Nerdanel perused the article with interest. "This is remarkable", she said. "How is it that you have not mentioned this before? Surely we can make use of this text ourselves?"

"It looks that way, does it not?" said Galadriel. "But I think you have answered that for yourself..." She maximised the window of Nerdanel's equations and indicated a line of symbols. "Yes, there it is. You see the extra terms you would need to make that balance if we used it."

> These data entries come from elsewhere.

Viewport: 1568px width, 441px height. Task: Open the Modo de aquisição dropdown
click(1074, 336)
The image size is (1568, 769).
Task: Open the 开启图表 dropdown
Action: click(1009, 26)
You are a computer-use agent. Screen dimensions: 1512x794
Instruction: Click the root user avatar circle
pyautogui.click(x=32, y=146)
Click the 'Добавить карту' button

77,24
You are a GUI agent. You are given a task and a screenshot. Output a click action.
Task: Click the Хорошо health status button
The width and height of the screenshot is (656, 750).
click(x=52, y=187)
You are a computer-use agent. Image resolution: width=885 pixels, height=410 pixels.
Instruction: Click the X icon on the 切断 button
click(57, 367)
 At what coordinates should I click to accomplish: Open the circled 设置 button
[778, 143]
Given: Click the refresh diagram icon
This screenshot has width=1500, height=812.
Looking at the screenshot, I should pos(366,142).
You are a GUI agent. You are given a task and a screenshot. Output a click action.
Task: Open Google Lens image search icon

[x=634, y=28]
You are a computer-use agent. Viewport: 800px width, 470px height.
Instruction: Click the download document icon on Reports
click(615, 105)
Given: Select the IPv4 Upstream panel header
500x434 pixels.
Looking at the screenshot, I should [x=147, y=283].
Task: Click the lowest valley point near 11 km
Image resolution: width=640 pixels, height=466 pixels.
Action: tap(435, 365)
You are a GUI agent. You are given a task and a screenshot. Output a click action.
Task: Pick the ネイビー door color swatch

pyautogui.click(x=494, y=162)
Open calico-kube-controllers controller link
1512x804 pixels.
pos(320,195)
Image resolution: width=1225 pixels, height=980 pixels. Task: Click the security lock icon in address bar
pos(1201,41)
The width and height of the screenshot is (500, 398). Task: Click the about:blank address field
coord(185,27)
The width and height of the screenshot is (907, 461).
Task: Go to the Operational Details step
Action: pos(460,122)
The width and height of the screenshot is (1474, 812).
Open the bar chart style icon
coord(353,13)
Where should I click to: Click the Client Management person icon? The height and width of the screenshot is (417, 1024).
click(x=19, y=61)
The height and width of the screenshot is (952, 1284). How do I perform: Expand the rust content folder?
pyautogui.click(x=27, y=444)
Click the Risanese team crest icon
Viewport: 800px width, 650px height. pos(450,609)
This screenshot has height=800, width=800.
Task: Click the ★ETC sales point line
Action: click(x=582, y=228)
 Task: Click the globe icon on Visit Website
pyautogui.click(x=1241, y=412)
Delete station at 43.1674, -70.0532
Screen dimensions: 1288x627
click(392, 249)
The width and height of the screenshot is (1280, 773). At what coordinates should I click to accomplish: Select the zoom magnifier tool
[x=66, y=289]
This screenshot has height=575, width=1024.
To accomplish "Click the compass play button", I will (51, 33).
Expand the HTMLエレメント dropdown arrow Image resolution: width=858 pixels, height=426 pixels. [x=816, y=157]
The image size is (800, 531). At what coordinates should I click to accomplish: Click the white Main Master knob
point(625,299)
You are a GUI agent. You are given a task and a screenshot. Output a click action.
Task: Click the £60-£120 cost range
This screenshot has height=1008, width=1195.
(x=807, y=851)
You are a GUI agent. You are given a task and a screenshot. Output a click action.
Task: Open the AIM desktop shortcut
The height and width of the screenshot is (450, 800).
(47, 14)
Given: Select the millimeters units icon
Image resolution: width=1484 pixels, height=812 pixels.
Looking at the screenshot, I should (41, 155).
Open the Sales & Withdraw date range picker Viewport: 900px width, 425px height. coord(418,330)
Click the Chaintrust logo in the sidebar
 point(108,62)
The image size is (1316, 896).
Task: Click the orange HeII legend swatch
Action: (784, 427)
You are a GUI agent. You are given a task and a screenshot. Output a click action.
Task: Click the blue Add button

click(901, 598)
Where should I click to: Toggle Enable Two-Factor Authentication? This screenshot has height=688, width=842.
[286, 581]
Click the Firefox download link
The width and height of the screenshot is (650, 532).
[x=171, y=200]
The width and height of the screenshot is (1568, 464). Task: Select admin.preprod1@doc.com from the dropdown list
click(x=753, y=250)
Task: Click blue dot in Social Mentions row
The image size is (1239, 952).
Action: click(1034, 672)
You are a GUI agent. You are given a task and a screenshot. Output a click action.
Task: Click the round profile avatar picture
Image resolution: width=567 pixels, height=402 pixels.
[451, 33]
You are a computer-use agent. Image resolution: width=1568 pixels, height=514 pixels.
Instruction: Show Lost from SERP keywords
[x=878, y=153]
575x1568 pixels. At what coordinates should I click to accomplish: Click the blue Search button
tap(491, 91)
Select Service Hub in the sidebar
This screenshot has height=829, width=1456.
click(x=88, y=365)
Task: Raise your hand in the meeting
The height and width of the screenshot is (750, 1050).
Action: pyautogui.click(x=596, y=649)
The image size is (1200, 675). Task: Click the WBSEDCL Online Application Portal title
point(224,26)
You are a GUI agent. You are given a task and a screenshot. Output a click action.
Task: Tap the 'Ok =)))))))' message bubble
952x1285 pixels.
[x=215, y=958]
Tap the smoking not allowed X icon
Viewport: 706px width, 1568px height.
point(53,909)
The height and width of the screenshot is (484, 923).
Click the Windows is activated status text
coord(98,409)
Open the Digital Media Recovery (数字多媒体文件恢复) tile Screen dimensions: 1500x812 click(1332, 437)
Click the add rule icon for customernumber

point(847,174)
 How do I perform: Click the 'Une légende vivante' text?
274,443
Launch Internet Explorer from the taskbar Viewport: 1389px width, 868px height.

Nerdanel pondered for a while. "Oh, dear", she said finally. "Yes. The only solutions with significant probabilities would be the trivial ones, for which if I understand the idiom correctly the appropriate Tellurian description would be as useful as tits on a fish."

Galadriel gave a shout of laughter. "That has it exactly", she said. "The language is not beautiful, but some of its idioms are remarkably expressive."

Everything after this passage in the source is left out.